Let $I$ be an indexing set.

Let $\left\langle {\left({Y_i, \tau_i}\right)} \right\rangle_{i \mathop \in I}$ be an $I$-indexed family of topological spaces.

Let $\left\langle {f_i: Y_i \to X} \right\rangle_{i \mathop \in I}$ be an $I$-indexed family of mappings.

Then $\tau$ is a topology on $X$.

## Proof

Define:

$\forall i \in I: \vartheta_i = \left\{{U \subseteq X: f_i^{-1} \left({U}\right) \in \tau_i}\right\} \subseteq \mathcal P \left({X}\right)$

Then, by the definition of intersection:

$\displaystyle \tau = \bigcap_{i \mathop \in I} \vartheta_i$

From the Intersection of Topologies is Topology, it suffices to show, for all $i \in I$, that $\vartheta_i$ is a topology on $X$.

We now verify the axioms for $\vartheta_i$ to be a topology on $X$.

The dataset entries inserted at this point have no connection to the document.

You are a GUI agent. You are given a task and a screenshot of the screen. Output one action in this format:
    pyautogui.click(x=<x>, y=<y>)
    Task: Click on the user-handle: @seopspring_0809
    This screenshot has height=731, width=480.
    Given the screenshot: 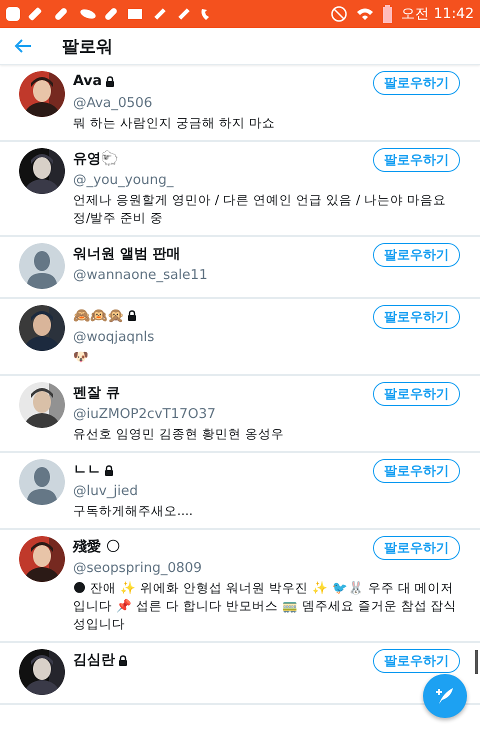 What is the action you would take?
    pyautogui.click(x=138, y=568)
    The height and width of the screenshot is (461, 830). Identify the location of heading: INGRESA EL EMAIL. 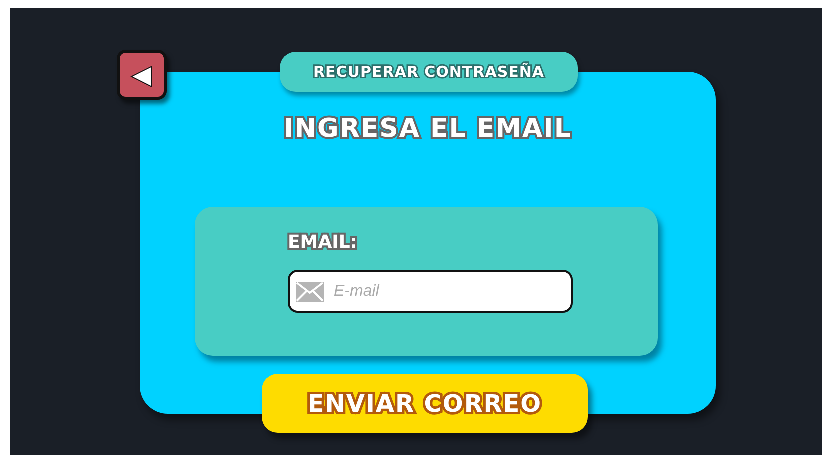
(428, 130).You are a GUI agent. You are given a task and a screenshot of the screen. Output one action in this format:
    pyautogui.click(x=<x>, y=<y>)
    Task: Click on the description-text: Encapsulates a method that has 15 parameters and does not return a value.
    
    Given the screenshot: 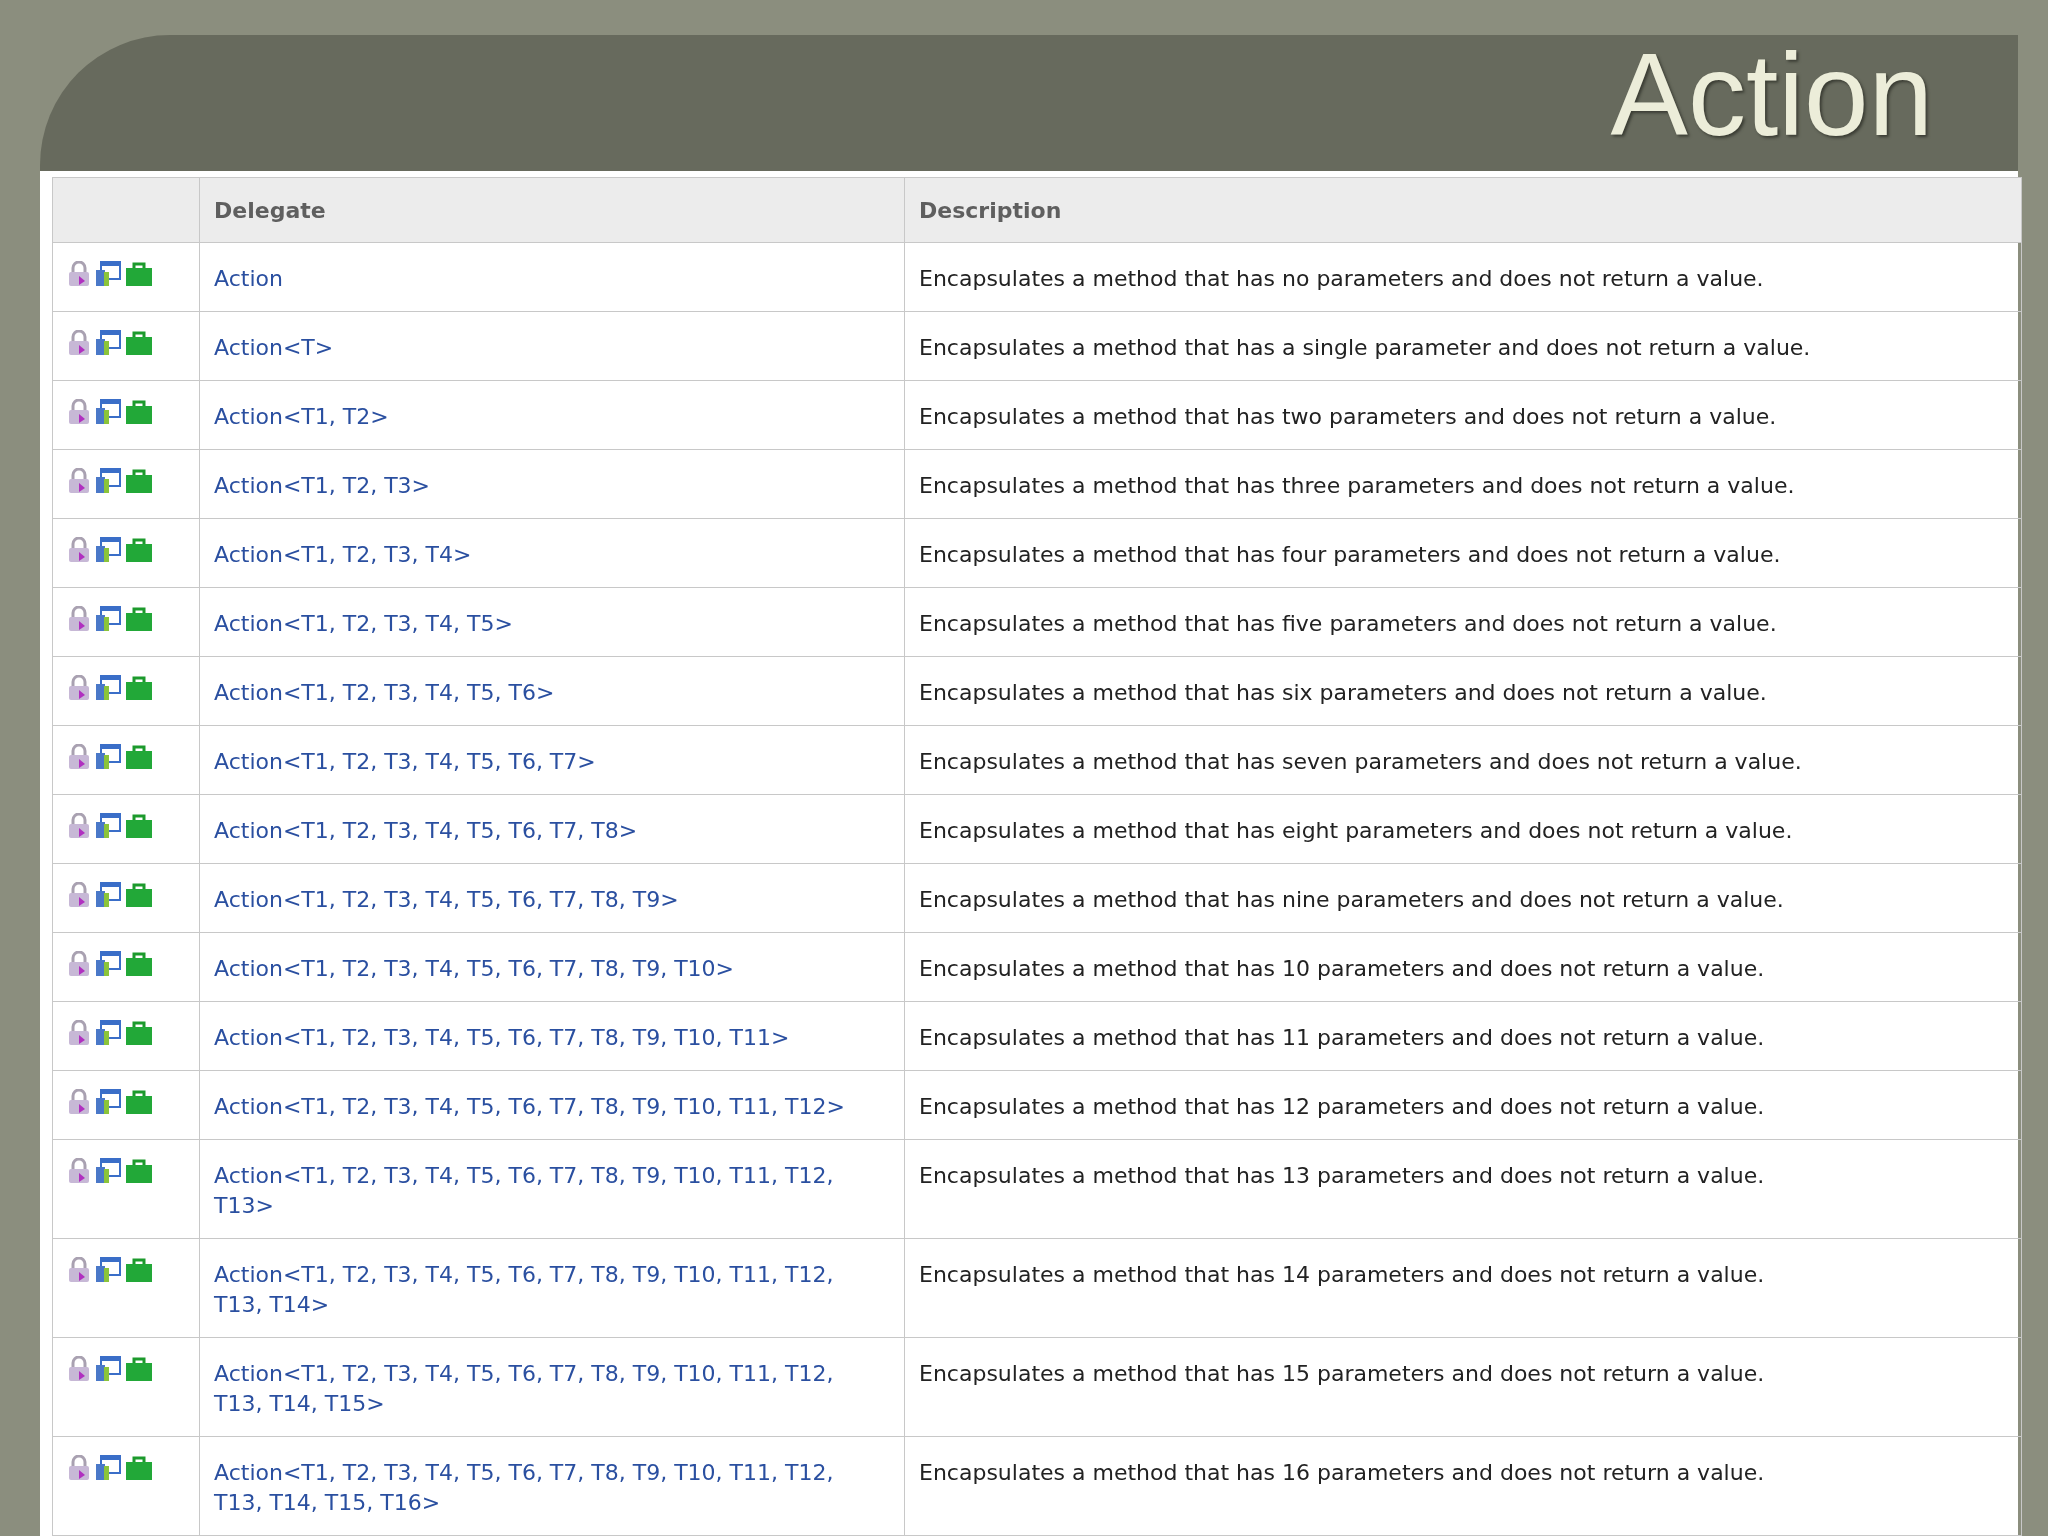 What is the action you would take?
    pyautogui.click(x=1342, y=1374)
    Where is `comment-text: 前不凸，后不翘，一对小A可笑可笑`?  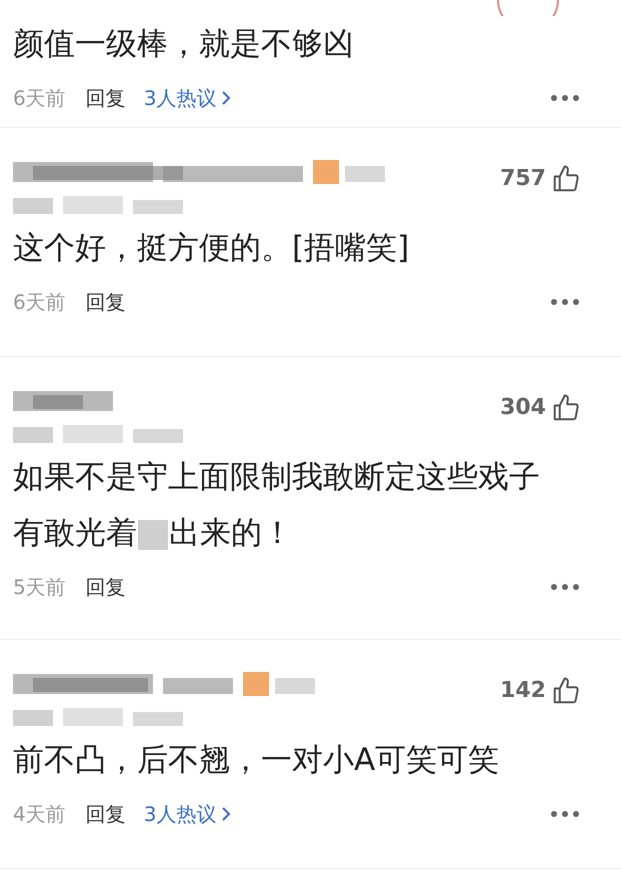
comment-text: 前不凸，后不翘，一对小A可笑可笑 is located at coordinates (256, 760).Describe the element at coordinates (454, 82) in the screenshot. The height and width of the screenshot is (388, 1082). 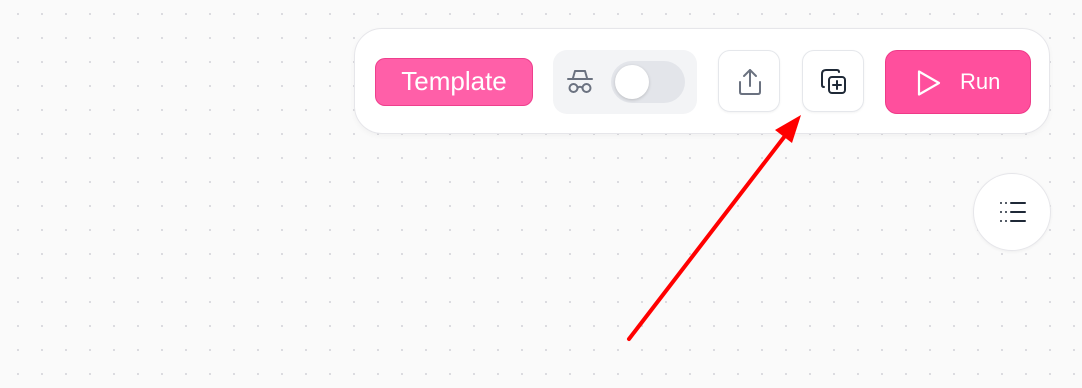
I see `template-badge: Template` at that location.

### $({O1})$: Union of Open Sets

Let $\mathcal A \subseteq \vartheta_i$.

Then, by Preimage of Union under Mapping: General Result and by the definition of a topology, it follows that:

$\displaystyle f_i^{-1} \left({\bigcup \mathcal A}\right) = \bigcup_{U \mathop \in \mathcal A} f_i^{-1} \left({U}\right) \in \tau_i$

That is, $\displaystyle \bigcup \mathcal A \in \vartheta_i$.

$\Box$

### $({O2})$: Pairwise Intersection of Open Sets

Let $U, V \in \vartheta_i$.

Then, by Preimage of Intersection under Mapping and by the definition of a topology, it follows that:

$f_i^{-1} \left({U \cap V}\right) = f_i^{-1} \left({U}\right) \cap f_i^{-1} \left({V}\right) \in \tau_i$

That is, $U \cap V \in \vartheta_i$.

$\Box$

### $({O3})$: Set Itself

By the definition of a topology, it follows that:

$f_i^{-1} \left({X}\right) = Y_i \in \tau_i$

That is, $X \in \vartheta_i$.

$\blacksquare$